» **Given task**
Copy out, unchanged, the entries in the stretch from the line containing "Open the more options ellipsis menu" through the line containing "will click(661, 210).", and nothing else.
— Start of Provided entries —
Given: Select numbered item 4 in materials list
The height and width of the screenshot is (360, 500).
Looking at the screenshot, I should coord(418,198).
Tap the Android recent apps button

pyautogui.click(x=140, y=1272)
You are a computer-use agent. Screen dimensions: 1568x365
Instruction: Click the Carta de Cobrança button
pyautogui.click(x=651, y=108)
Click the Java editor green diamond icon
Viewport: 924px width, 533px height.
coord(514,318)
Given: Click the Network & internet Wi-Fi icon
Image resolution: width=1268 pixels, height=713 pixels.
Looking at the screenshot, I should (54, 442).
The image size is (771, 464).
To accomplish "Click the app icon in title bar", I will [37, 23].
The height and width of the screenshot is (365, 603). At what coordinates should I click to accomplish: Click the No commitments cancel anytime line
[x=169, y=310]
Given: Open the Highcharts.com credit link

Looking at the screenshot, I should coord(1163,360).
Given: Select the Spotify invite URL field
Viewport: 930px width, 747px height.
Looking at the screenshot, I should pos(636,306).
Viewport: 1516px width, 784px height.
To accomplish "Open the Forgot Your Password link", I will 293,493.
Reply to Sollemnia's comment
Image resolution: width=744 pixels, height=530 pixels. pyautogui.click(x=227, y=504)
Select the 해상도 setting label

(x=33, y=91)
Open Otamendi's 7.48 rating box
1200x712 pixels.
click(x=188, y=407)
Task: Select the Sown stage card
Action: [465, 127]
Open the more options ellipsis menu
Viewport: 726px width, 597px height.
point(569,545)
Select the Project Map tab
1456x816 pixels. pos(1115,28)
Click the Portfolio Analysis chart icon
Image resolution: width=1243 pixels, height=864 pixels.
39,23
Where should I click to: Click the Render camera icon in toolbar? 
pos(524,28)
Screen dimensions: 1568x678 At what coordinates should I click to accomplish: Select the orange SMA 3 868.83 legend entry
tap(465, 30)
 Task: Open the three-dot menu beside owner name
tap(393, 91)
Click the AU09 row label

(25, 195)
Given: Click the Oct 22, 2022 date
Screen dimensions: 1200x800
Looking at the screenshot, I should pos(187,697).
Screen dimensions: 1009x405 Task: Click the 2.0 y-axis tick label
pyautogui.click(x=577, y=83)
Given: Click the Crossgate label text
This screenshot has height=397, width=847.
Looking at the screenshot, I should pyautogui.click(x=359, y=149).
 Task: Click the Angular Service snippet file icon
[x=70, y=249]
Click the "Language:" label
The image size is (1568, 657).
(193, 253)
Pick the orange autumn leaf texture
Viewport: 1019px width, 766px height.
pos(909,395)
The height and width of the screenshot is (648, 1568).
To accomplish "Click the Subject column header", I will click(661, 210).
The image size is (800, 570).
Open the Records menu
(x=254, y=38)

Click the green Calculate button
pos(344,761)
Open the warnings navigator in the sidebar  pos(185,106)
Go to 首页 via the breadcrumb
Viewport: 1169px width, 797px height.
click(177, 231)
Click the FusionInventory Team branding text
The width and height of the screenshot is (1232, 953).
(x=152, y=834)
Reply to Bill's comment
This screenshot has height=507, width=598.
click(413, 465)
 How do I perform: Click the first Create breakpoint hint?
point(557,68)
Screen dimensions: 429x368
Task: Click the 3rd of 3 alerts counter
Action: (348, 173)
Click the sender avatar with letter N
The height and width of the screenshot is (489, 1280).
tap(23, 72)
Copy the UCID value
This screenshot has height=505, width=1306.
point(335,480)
— End of Provided entries —
» **Full solution**
Open the more options ellipsis menu
Viewport: 726px width, 597px height.
point(569,545)
Select the Project Map tab
1456x816 pixels. pos(1115,28)
Click the Portfolio Analysis chart icon
Image resolution: width=1243 pixels, height=864 pixels.
39,23
Where should I click to: Click the Render camera icon in toolbar? 
pos(524,28)
Screen dimensions: 1568x678 At what coordinates should I click to accomplish: Select the orange SMA 3 868.83 legend entry
tap(465, 30)
 Task: Open the three-dot menu beside owner name
tap(393, 91)
Click the AU09 row label

(25, 195)
Given: Click the Oct 22, 2022 date
Screen dimensions: 1200x800
Looking at the screenshot, I should pos(187,697).
Screen dimensions: 1009x405 Task: Click the 2.0 y-axis tick label
pyautogui.click(x=577, y=83)
Given: Click the Crossgate label text
This screenshot has height=397, width=847.
Looking at the screenshot, I should pyautogui.click(x=359, y=149).
 Task: Click the Angular Service snippet file icon
[x=70, y=249]
Click the "Language:" label
The image size is (1568, 657).
(193, 253)
Pick the orange autumn leaf texture
Viewport: 1019px width, 766px height.
pos(909,395)
The height and width of the screenshot is (648, 1568).
To accomplish "Click the Subject column header", I will click(661, 210).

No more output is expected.